#### Aim of the exercise:
Collect and copy every line in the rows below that contains the string "Find", treating uppercase and lowercase as different.

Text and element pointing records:
——————————
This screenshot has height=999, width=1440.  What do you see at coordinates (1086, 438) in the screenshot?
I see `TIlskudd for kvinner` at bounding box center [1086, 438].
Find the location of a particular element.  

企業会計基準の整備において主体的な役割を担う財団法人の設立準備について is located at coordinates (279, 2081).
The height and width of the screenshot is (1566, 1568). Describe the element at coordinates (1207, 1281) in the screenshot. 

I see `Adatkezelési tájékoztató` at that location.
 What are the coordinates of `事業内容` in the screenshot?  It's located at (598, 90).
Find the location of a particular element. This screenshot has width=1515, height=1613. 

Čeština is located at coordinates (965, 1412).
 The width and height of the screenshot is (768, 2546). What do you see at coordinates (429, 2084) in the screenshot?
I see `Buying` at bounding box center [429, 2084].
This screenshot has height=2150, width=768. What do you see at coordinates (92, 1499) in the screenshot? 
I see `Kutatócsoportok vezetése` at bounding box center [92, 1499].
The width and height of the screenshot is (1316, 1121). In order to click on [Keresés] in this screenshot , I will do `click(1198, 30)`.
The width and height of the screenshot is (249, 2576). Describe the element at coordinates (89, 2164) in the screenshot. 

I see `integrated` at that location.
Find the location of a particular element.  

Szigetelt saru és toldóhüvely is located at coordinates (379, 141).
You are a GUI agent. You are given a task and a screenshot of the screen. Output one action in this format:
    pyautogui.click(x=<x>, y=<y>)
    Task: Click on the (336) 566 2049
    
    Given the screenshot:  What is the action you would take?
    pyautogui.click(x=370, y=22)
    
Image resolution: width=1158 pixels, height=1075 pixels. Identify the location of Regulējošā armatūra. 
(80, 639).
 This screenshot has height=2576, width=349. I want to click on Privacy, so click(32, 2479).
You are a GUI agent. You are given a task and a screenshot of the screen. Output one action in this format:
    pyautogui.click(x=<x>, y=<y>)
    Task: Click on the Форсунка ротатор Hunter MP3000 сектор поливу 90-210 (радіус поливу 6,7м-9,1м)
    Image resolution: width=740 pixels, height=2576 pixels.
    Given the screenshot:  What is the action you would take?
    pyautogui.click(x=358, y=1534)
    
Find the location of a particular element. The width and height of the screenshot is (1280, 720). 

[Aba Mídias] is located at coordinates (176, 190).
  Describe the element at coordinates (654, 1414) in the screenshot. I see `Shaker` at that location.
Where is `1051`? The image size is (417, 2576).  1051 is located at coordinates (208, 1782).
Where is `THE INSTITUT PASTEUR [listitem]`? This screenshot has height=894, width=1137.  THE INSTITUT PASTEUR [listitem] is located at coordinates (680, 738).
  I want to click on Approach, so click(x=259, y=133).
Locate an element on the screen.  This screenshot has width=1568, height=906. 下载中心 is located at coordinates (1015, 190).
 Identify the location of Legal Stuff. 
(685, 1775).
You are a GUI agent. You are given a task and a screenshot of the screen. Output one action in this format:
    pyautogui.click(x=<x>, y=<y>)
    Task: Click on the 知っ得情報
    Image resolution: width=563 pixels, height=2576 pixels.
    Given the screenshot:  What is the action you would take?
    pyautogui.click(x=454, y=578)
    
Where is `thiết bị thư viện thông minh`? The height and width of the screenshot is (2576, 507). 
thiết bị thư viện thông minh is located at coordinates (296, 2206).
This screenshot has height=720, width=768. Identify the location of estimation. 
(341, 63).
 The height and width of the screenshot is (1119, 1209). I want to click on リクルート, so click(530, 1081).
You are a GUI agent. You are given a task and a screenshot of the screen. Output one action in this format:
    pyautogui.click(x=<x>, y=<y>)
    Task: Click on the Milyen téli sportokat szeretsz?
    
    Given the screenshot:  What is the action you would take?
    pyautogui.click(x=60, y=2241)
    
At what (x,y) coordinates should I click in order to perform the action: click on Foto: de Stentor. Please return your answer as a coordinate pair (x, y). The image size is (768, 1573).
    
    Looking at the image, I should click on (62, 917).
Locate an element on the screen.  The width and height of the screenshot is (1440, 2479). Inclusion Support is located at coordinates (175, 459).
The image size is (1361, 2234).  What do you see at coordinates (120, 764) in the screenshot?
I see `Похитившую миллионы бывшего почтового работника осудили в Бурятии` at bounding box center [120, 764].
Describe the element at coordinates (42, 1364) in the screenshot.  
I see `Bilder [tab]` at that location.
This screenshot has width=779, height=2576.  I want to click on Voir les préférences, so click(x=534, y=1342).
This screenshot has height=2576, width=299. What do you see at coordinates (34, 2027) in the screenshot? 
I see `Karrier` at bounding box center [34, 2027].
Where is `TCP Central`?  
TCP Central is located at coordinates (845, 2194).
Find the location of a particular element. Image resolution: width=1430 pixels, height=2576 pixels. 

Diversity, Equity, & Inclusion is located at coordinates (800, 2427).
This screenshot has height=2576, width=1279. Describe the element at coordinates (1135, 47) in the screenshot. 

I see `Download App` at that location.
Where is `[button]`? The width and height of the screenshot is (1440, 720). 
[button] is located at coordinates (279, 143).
——————————
#### Result:
Find the location of a particular element.  
Find the location of a particular element. This screenshot has width=1515, height=1613. 
Find the location of a particular element.  
Find the location of a particular element. The width and height of the screenshot is (1280, 720). 
Find the location of a particular element. Image resolution: width=1430 pixels, height=2576 pixels. 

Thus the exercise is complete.